Access Keys:
Skip to content (Access Key - 0)

Application 2.2.1 Tool 2.10 Ontology Management System

INTRODUCTION

Two onlologies are used to annotate different elements of phenotyping data so that they can be consistently stored in the CHADO ND schema and compatible data can be integrated across different phenotyping studies. Firstly, the IBDB Structure ontology has terms defining properties of different elements of the data model and relationships between them as well as CLASS terms grouping terms of both ontologies into classes. This essentially extends the CHADO ND schema. Secondly, the Crop Ontology defines the variables which describe the context of the phenotyping experiement and which record the observations from the experiments.(Here we merge the CropResearch Ontology with a particular CropTrait ontology to make a single working Crop Ontology).

OMS Schema (From CHADO)

The Crop Ontology contains several controlled vocabularies (CV):

  • The PROPERTIES CV has terms describing the design and treatment factors applied in phenotyping experiments and the traits being measured in them.
  • The METHODS CV has terms describing the protocols by which those properties are applied or measured in phenotyping experiments.
  • The SCALES CV has terms describing the scales or units in which the values of the properties are recorded.
  • The STANDARD VARIABLES CV has terms defined by combinations of one property term, one method term and one scale term which describe the variables recording the design and observations of phenotyping experiments.
  • In addition each categorical variable (one which has a scale constraining its values to a specific set of valid values) had a VALID VALUE CV with terms describing those valid values.

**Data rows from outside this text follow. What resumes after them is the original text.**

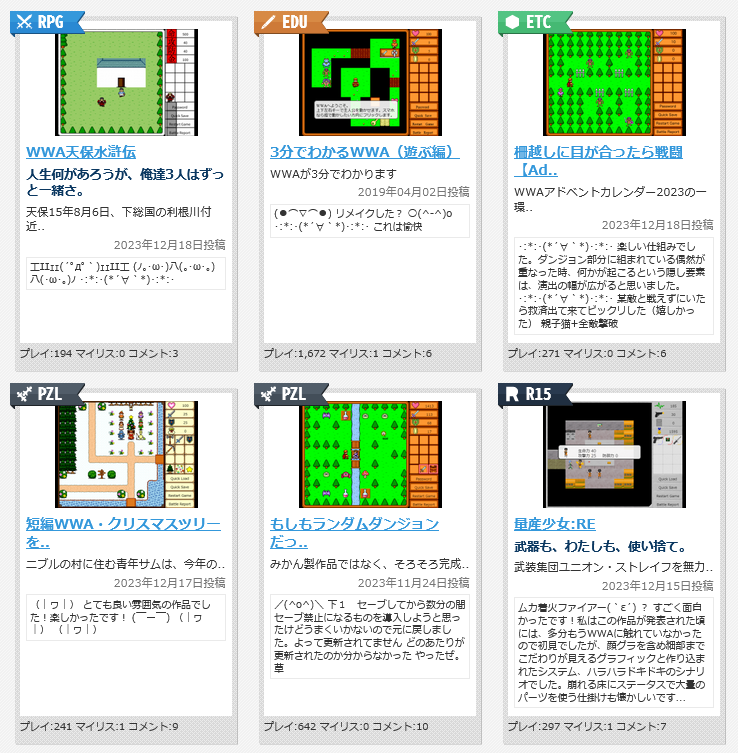Open the 3分でわかるWWA（遊ぶ編） link
Viewport: 738px width, 753px height.
tap(364, 152)
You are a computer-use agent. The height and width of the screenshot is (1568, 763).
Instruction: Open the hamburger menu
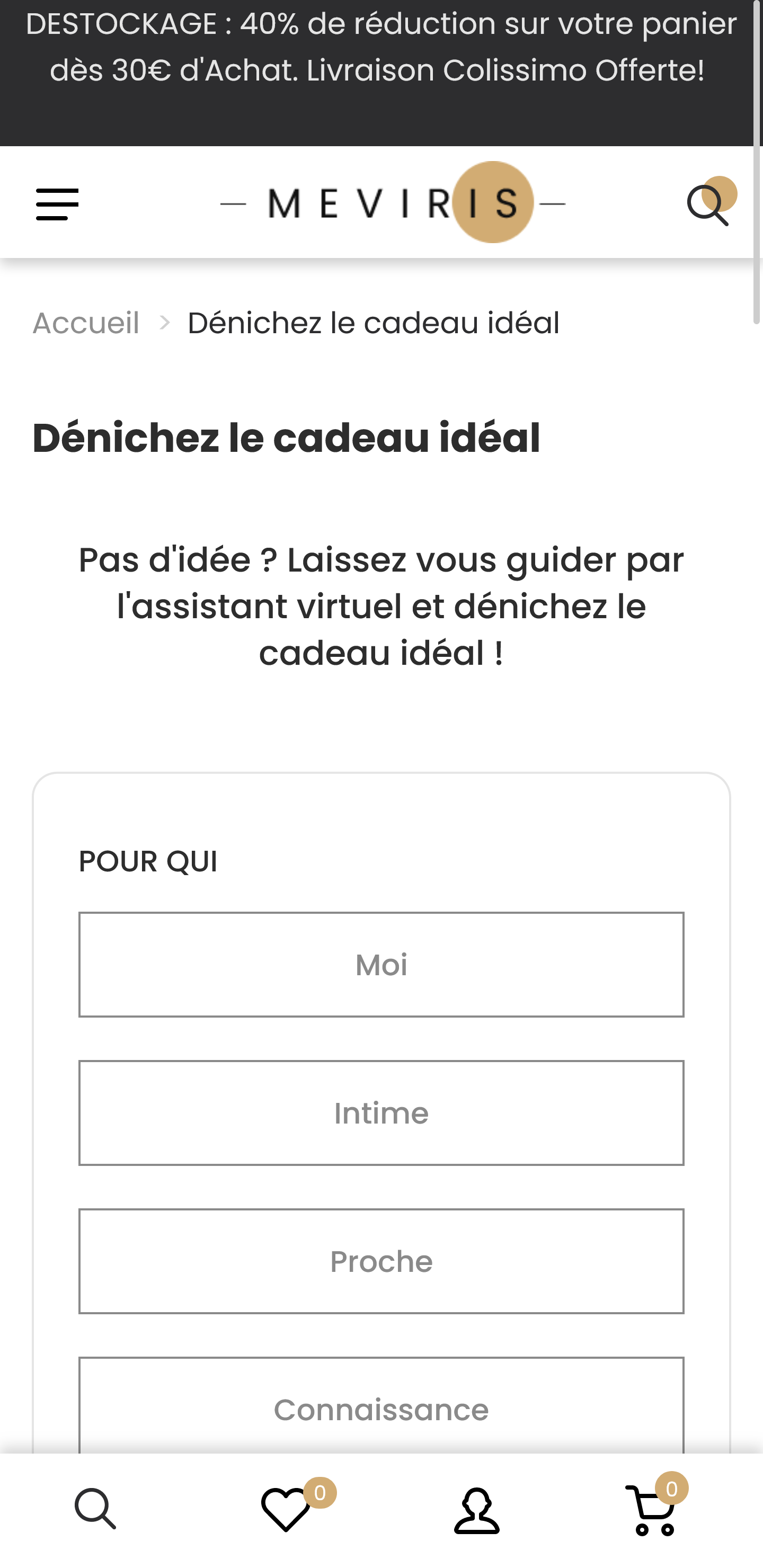click(x=57, y=204)
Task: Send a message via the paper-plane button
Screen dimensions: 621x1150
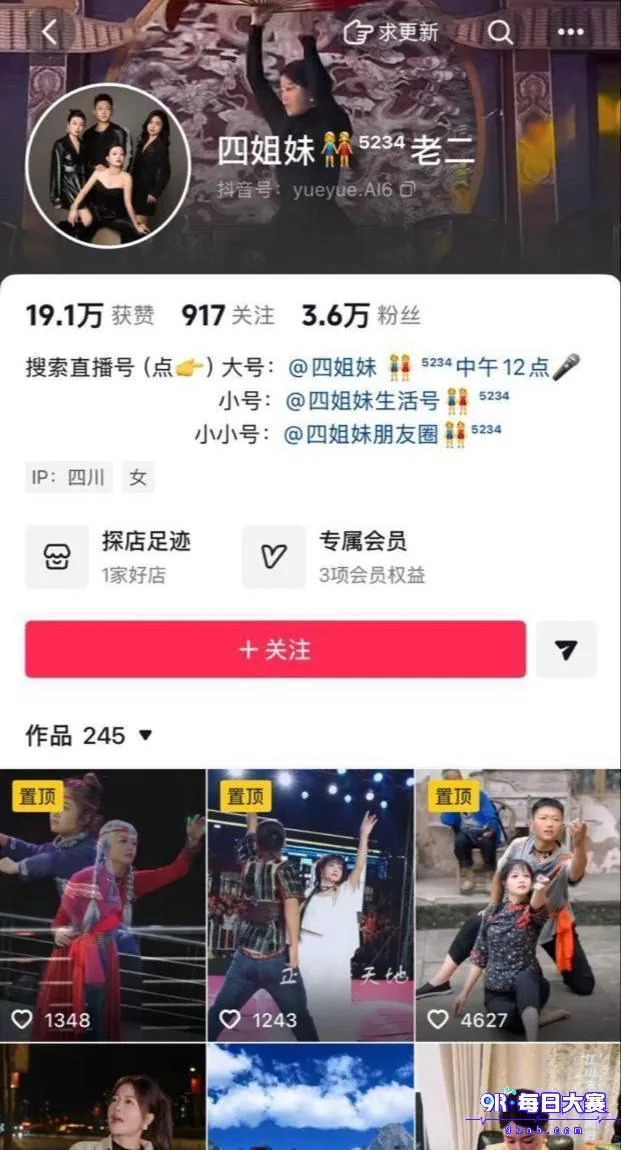Action: click(x=566, y=649)
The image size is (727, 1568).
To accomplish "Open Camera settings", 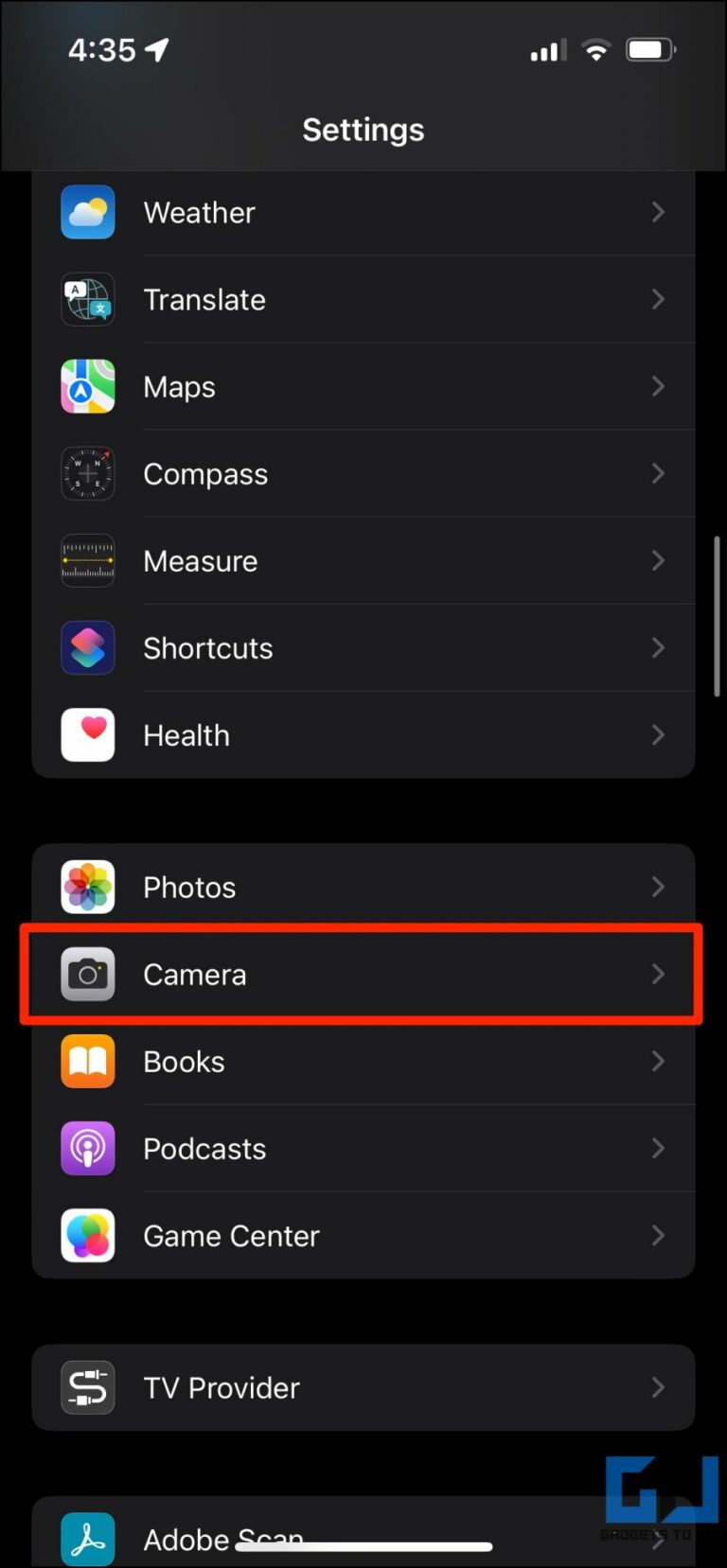I will [364, 974].
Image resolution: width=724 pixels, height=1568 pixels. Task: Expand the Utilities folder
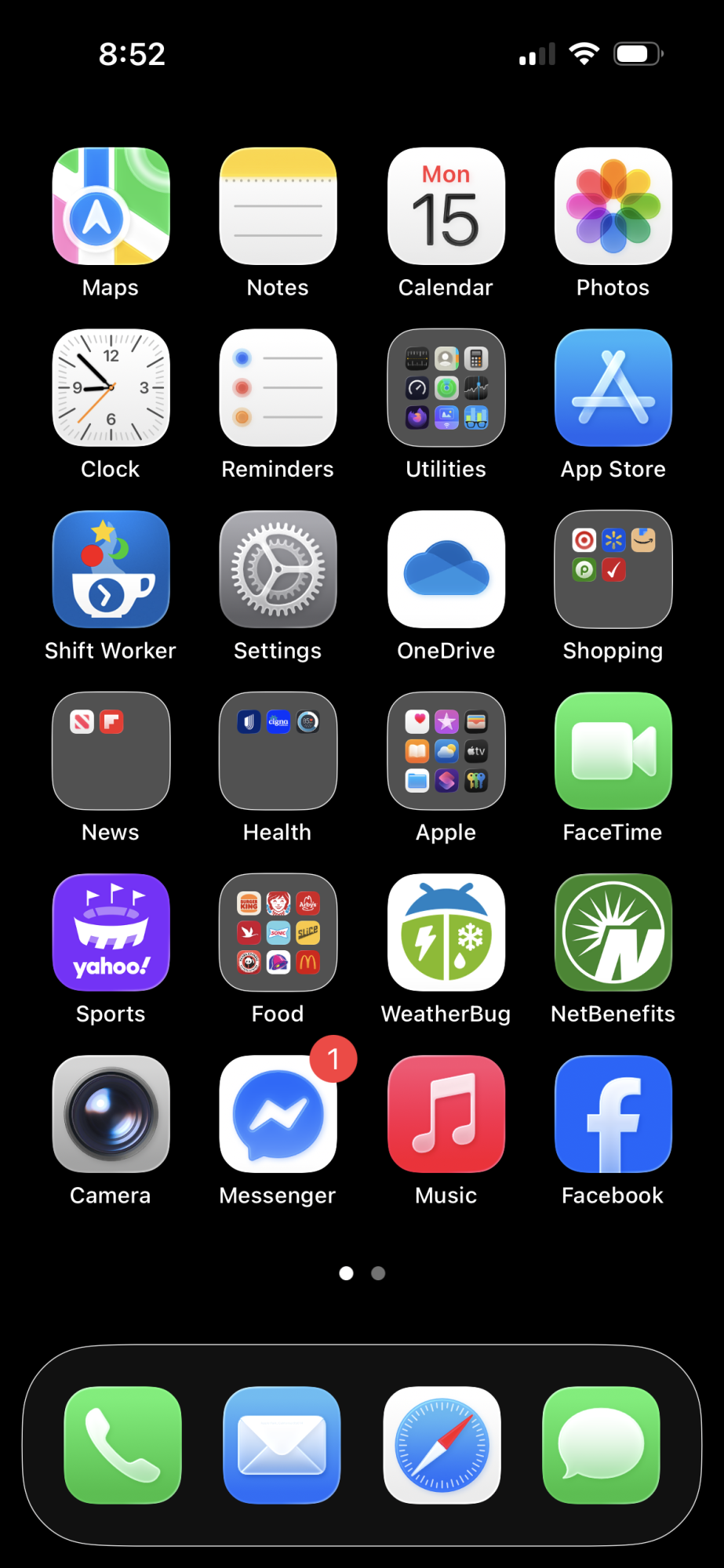[x=446, y=387]
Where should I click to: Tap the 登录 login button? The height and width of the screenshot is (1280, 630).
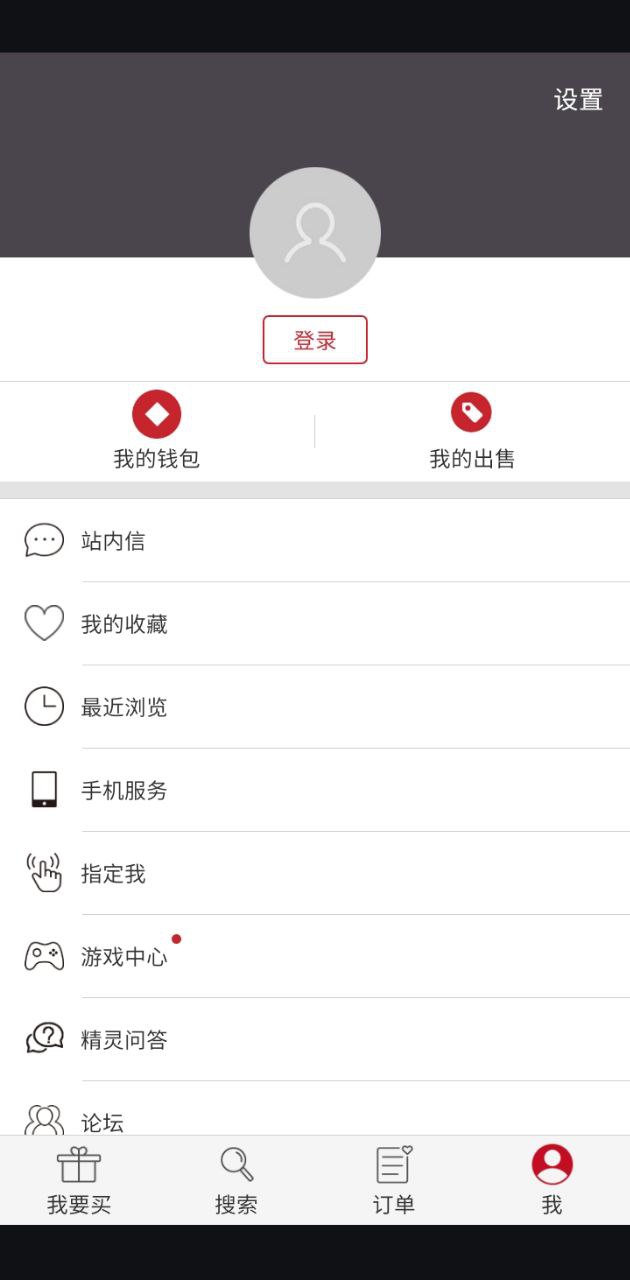point(315,340)
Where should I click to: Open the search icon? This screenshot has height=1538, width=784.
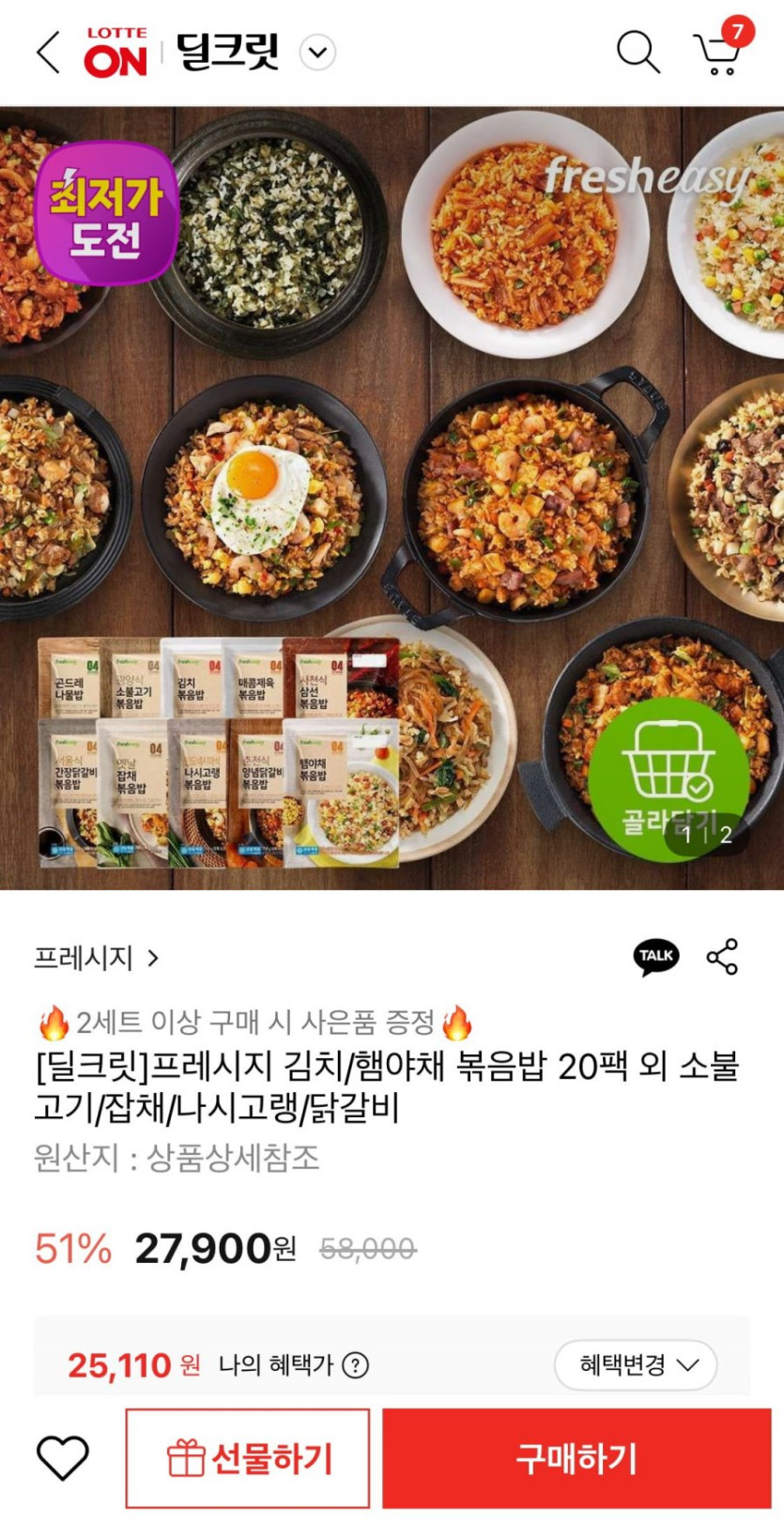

Each of these controlled vocabularies is stored in the cv table and the terms from each are in the cvterm table. VALID VALUE CVs for categorical variables are named with the cvterm_id of the categorical variable and described by the preferred name of that variable.

Figure 2. Controlled vocabularies for Phenotyping Data from Field Trials

The IBDB TERMS CV

Terms in the IBDB TERMS ontology belong to one of four classes: IBDB structure, IBDB class, IBDB data type or IBDB element. The relation of belonging to a class is recorded by a record in the cvterm_relationship table with type_id=1225 (is a). Terms in the class IBDB structure describe entities and relationships used in the schema. Terms in IBDB class group terms of an ontology in a hierarchy for easy browsing. Terms in IBDB data type describe the data type of each STANDARD VARIABLE. Terms in IBDB element indicate the element of the logical schema to which a STANDARD VARIABLE belongs, and where its values are stored.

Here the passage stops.